Avian Influenza Outbreak

While the Covid-19 pandemic seems to be winding down, at the Northern Spotted Owl Breeding Program (NSOBP) we are still on edge about a different virus; the H5N1 Highly Pathogenic Avian Influenza (HPAI). More commonly known as the bird flu, HPAI is a contagious viral infection that can affect all birds.

Avian influenza most commonly occurs in an agricultural setting, where birds have high contact with each other, but this year it was found in wild birds in BC as well. Wild birds contract the virus from food sources and unfortunately avian influenza has an extremely high fatality rate for raptors and they often do not show signs of illness until right before death. Given the conservation status of the northern spotted owl and having the majority of the BC population housed on a single property, an outbreak of this virus could be devastating.

Given these concerns, NSOBP has taken action to protect the owls in our care:

  • Placing water sources under cover to reduce exposure to fecal matter from wild birds.

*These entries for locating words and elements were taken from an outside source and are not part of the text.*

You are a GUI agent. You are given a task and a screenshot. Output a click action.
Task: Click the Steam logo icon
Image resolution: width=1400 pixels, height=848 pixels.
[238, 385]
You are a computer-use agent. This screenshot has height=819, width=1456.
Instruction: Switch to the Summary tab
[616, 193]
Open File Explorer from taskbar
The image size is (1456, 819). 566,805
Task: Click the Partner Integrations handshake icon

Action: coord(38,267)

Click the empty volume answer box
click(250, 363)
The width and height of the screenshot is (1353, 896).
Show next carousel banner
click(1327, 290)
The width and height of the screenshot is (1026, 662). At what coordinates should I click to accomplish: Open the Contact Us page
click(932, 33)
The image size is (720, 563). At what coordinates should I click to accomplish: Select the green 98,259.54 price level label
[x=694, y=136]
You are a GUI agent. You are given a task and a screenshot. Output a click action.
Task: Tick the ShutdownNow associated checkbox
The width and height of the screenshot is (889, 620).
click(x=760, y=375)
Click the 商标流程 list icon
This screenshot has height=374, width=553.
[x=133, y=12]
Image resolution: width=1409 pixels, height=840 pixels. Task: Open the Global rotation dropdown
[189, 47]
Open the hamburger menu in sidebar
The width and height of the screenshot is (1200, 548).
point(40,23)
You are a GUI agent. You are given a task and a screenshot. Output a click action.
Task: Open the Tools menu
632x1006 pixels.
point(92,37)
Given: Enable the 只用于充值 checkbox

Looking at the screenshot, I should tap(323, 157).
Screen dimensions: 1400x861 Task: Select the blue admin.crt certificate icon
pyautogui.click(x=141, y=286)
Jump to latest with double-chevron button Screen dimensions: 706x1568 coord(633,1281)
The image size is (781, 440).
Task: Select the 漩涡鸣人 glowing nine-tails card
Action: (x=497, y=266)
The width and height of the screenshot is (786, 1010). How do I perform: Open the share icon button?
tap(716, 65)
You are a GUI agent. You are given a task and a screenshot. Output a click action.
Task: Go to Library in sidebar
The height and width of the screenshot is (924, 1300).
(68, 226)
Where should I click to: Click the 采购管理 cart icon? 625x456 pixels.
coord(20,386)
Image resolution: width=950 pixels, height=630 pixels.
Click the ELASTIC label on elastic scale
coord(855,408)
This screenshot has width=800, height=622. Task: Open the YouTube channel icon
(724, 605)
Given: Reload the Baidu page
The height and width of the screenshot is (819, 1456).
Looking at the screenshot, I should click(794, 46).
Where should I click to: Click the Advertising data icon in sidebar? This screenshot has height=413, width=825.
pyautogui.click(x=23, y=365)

  • Disinfecting shoes when coming on-site, and upon entering or exiting an aviary

  • Wearing PPE while working with young chicks

  • Keeping any extra dishes or materials properly stored

  • Monitoring the BC government tracking of the virus to evaluate our risk of exposure

  • Washing our hands/using hand sanitizer often and keeping our work clothes clean

  • Regularly disinfecting materials used with the adult owls, chicks and our rodent colony

  • Continuous monitoring of the health and safety of our owls

As of August 2022, the avian influenza order affecting the NSOBP was revoked, meaning that the risk of transmission in our area was very low. Despite this, we continue to be diligent regarding biosecurity throughout the year to ensure the owls are as safe and healthy as possible.

Wondering how you can help?

Here are some recommendations:

  • Personal bird feeders and bird baths should be taken down entirely or cleaned on a regular schedule with a weak solution of bleach. Ensure they are rinsed and dried before re-use.

  • Domestic/pet birds should have minimized contact with wild birds and water sources should be placed inside or under cover.